(Data shown begins)

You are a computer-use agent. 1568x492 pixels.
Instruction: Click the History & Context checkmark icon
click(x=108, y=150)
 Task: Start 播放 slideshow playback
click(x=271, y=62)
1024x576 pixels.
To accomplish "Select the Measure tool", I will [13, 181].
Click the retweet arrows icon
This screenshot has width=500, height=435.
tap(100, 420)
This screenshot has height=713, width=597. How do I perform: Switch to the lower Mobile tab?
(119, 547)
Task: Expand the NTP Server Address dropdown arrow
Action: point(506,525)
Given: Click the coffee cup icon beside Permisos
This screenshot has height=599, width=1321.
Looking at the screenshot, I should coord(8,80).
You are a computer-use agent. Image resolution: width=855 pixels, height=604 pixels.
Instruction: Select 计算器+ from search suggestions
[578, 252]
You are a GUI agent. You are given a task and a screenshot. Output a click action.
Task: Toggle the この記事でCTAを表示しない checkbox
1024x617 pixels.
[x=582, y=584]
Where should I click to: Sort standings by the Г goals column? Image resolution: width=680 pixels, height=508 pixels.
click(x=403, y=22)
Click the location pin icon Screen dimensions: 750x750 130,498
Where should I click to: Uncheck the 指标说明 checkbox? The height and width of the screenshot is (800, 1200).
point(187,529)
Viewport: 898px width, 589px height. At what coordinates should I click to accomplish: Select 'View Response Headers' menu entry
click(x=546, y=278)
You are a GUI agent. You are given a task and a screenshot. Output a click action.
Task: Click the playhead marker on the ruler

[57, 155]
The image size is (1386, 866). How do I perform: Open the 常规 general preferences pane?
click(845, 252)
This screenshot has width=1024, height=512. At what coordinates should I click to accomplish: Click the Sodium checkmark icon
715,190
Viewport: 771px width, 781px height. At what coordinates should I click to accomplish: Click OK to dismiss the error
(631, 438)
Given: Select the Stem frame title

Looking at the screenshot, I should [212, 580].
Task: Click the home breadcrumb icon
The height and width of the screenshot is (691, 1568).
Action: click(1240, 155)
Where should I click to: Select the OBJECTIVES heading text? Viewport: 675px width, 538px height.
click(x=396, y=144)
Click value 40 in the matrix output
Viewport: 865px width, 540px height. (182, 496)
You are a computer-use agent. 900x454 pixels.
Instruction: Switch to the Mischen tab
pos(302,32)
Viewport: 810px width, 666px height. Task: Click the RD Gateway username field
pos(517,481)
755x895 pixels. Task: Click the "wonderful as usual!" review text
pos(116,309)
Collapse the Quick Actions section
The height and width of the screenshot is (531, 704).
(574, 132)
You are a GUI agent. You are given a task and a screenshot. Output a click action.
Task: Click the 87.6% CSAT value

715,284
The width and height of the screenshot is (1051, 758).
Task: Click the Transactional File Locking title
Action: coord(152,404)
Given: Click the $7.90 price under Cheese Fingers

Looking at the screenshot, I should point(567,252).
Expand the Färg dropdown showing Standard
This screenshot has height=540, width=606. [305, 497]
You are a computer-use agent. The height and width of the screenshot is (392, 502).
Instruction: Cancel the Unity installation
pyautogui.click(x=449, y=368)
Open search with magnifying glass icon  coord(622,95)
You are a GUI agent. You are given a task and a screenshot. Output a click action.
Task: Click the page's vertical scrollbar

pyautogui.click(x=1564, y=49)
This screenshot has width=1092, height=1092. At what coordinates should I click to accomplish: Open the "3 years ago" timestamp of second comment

(Data shown ends)

Please transcribe the data shown above in full, exactly as it stands.

Solution for this problem |
You are a computer-use agent. 1568x492 pixels.
Instruction: Click the History & Context checkmark icon
click(x=108, y=150)
 Task: Start 播放 slideshow playback
click(x=271, y=62)
1024x576 pixels.
To accomplish "Select the Measure tool", I will [13, 181].
Click the retweet arrows icon
This screenshot has width=500, height=435.
tap(100, 420)
This screenshot has height=713, width=597. How do I perform: Switch to the lower Mobile tab?
(119, 547)
Task: Expand the NTP Server Address dropdown arrow
Action: point(506,525)
Given: Click the coffee cup icon beside Permisos
This screenshot has height=599, width=1321.
Looking at the screenshot, I should coord(8,80).
You are a computer-use agent. Image resolution: width=855 pixels, height=604 pixels.
Instruction: Select 计算器+ from search suggestions
[578, 252]
You are a GUI agent. You are given a task and a screenshot. Output a click action.
Task: Toggle the この記事でCTAを表示しない checkbox
1024x617 pixels.
[x=582, y=584]
Where should I click to: Sort standings by the Г goals column? Image resolution: width=680 pixels, height=508 pixels.
click(x=403, y=22)
Click the location pin icon Screen dimensions: 750x750 130,498
Where should I click to: Uncheck the 指标说明 checkbox? The height and width of the screenshot is (800, 1200).
point(187,529)
Viewport: 898px width, 589px height. At what coordinates should I click to accomplish: Select 'View Response Headers' menu entry
click(x=546, y=278)
You are a GUI agent. You are given a task and a screenshot. Output a click action.
Task: Click the playhead marker on the ruler

[57, 155]
The image size is (1386, 866). How do I perform: Open the 常规 general preferences pane?
click(845, 252)
This screenshot has width=1024, height=512. At what coordinates should I click to accomplish: Click the Sodium checkmark icon
715,190
Viewport: 771px width, 781px height. At what coordinates should I click to accomplish: Click OK to dismiss the error
(631, 438)
Given: Select the Stem frame title

Looking at the screenshot, I should [212, 580].
Task: Click the home breadcrumb icon
The height and width of the screenshot is (691, 1568).
Action: click(1240, 155)
Where should I click to: Select the OBJECTIVES heading text? Viewport: 675px width, 538px height.
click(x=396, y=144)
Click value 40 in the matrix output
Viewport: 865px width, 540px height. (182, 496)
You are a computer-use agent. 900x454 pixels.
Instruction: Switch to the Mischen tab
pos(302,32)
Viewport: 810px width, 666px height. Task: Click the RD Gateway username field
pos(517,481)
755x895 pixels. Task: Click the "wonderful as usual!" review text
pos(116,309)
Collapse the Quick Actions section
The height and width of the screenshot is (531, 704).
(574, 132)
You are a GUI agent. You are given a task and a screenshot. Output a click action.
Task: Click the 87.6% CSAT value

715,284
The width and height of the screenshot is (1051, 758).
Task: Click the Transactional File Locking title
Action: coord(152,404)
Given: Click the $7.90 price under Cheese Fingers

Looking at the screenshot, I should point(567,252).
Expand the Färg dropdown showing Standard
This screenshot has height=540, width=606. [305, 497]
You are a computer-use agent. The height and width of the screenshot is (392, 502).
Instruction: Cancel the Unity installation
pyautogui.click(x=449, y=368)
Open search with magnifying glass icon  coord(622,95)
You are a GUI agent. You are given a task and a screenshot. Output a click action.
Task: Click the page's vertical scrollbar

pyautogui.click(x=1564, y=49)
This screenshot has width=1092, height=1092. At what coordinates should I click to accomplish: Open the "3 years ago" timestamp of second comment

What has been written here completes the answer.